## Input rows
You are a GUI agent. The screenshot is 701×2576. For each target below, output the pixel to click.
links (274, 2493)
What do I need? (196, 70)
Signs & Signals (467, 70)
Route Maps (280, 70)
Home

## Problem requirements
Render each line of the material above as an item in a numbered list, omitting any blank lines.

## The solution
1. You are a GUI agent. The screenshot is 701×2576. For each target below, output the pixel to click.
2. links (274, 2493)
3. What do I need? (196, 70)
4. Signs & Signals (467, 70)
5. Route Maps (280, 70)
6. Home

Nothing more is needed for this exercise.